Pelo visto, a mídia corporativa brasileira, Grupo Globo à frente, reassume o papel de porta-voz, que nunca abandonou, dos lobbies internacionais e da “casa grande” e, na cara dura, ameaça Lula.
Vale destacar que no episódio das joias dadas pelo governo saudita à Michelle e a Bolsonaro, a mídia corporativa insiste em tratar como “presentes” o que é descaradamente propina. Não existe presente no valor de mais de R$ 16 milhões! E, por qual razão, o governo saudita presentearia a família Bolsonaro com joias tão valiosas?

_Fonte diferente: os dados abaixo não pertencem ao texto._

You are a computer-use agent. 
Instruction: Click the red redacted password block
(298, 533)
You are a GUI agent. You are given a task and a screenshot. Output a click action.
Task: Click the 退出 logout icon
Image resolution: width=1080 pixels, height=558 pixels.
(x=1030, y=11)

Além de não mencionar em momento algum o termo propina, não ocorreu à mídia corporativa brasileira atentar para uma coincidência basica: os tais presentes aconteceram no exato momento em que Bolsonaro privatizava, por menos da metade do seu valor, a refinaria Landulfo Alves, que pertencia à Petrobras e foi comprada por um fundo de investimento árabe.
A Federação Única dos Petroleiros (FUP) tem feito esta denúncia e exigido apuração.
Como a mídia corporativa reage? Começa a tirar o caso das joias das manchetes e volta para o que realmente lhe interessa: apontar riscos para uma recessão em 2023, ao mesmo tempo em que ressalta que 2022 foi um ótimo ano para a economia brasileira.
Dispensável dizer que o objetivo é criticar a política econômica de Lula e rasgar elogios para a atuação do ultra neoliberal Paulo Guedes.
Mais uma vez, minha surpresa é zero.
Tudo leva a crer que a mídia brasileira, Globo à frente, sonha em retomar uma espécie de Operação Lava Jato em nova roupagem, para tentar obrigar o governo a manter a Petrobras como “vaca leiteira” dos oligarcas nacionais e internacionais.
Espero que Lula esteja bem consciente e preparado para o tamanho da guerra que o aguarda.
Espero, igualmente, que a população brasileira, depois de tudo o que sofreu nos últimos seis anos, não caia novamente no canto da sereia da mídia golpista.
Não há fim à vista para a guerra híbrida no Brasil.